__Exercise input__.
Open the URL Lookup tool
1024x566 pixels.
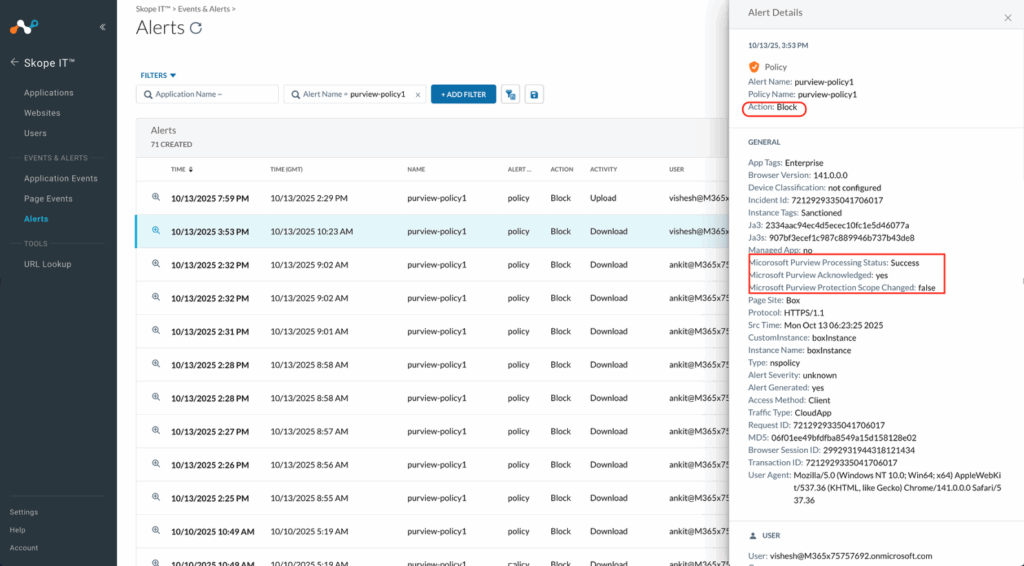46,264
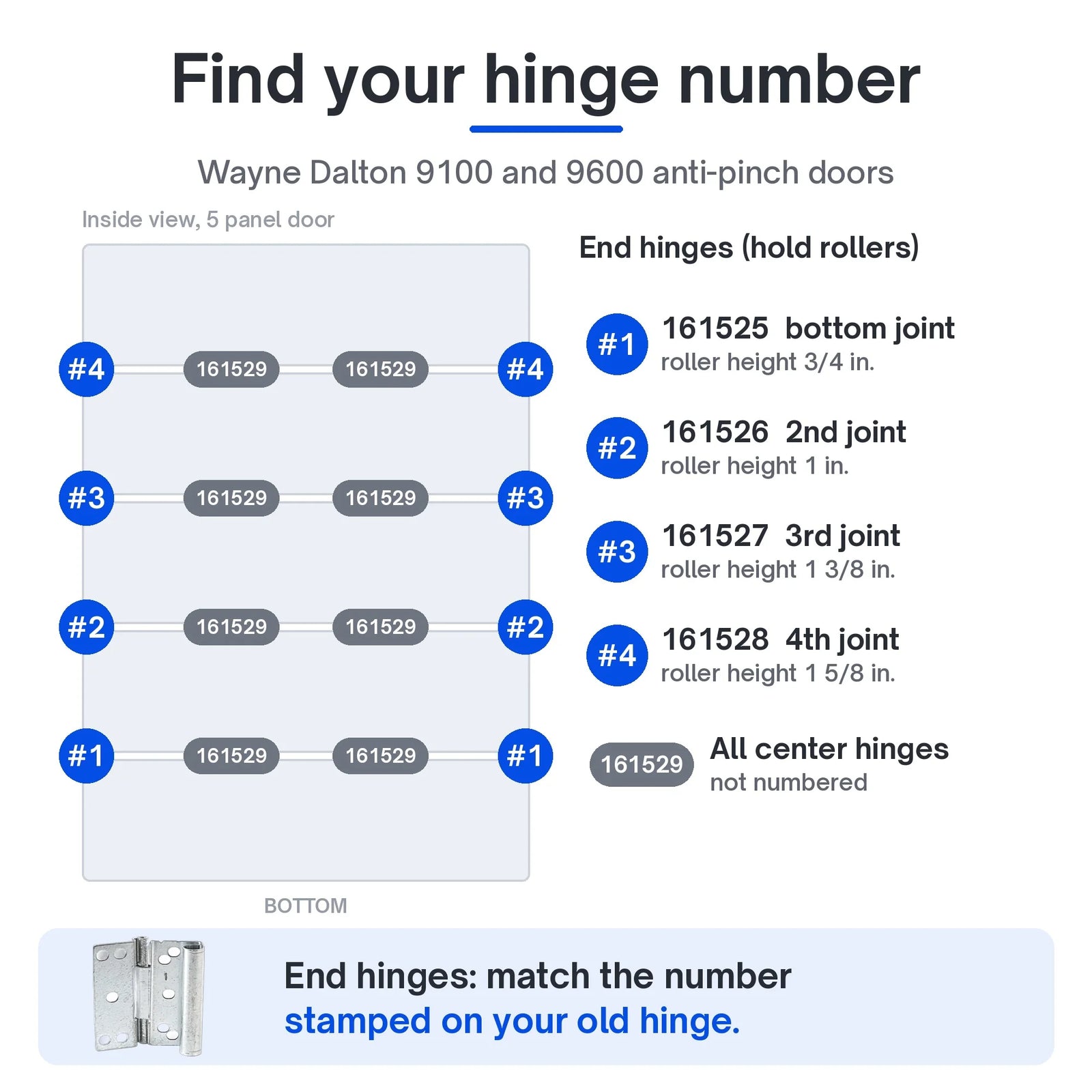This screenshot has height=1092, width=1092.
Task: Click the right 161529 pill on the #3 joint
Action: [x=380, y=498]
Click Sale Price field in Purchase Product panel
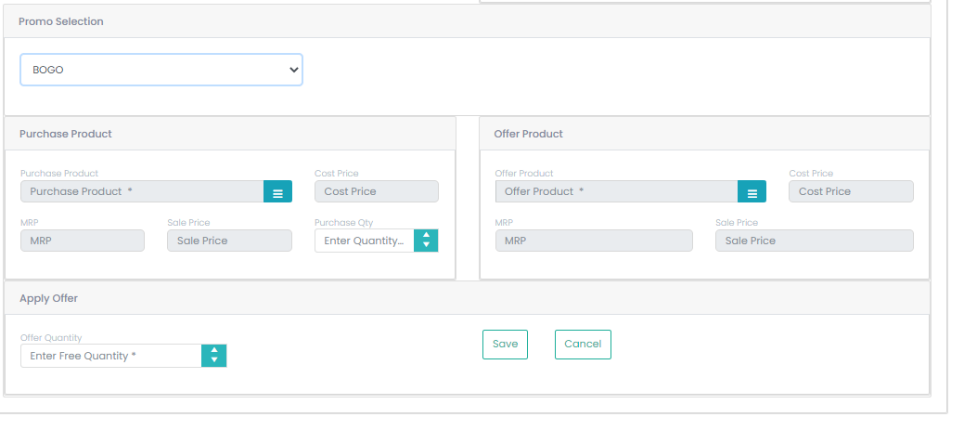This screenshot has height=421, width=955. (x=230, y=241)
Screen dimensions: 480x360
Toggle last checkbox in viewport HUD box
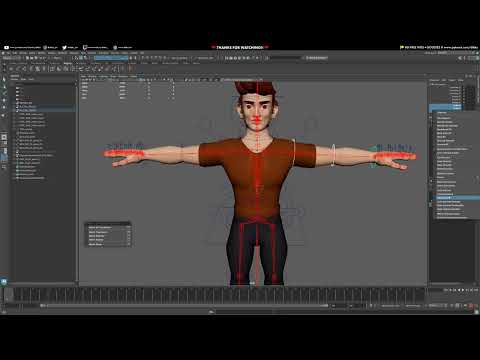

__Directions for this task__.
All entries, top to bottom, should be retyped exactly; the pictures should not be.

__Task output__.
Open the URL Lookup tool
1024x566 pixels.
46,264
This screenshot has height=1092, width=1092.
Task: Click the right 161529 pill on the #3 joint
Action: [x=380, y=498]
Click Sale Price field in Purchase Product panel
This screenshot has height=421, width=955. (x=230, y=241)
Screen dimensions: 480x360
Toggle last checkbox in viewport HUD box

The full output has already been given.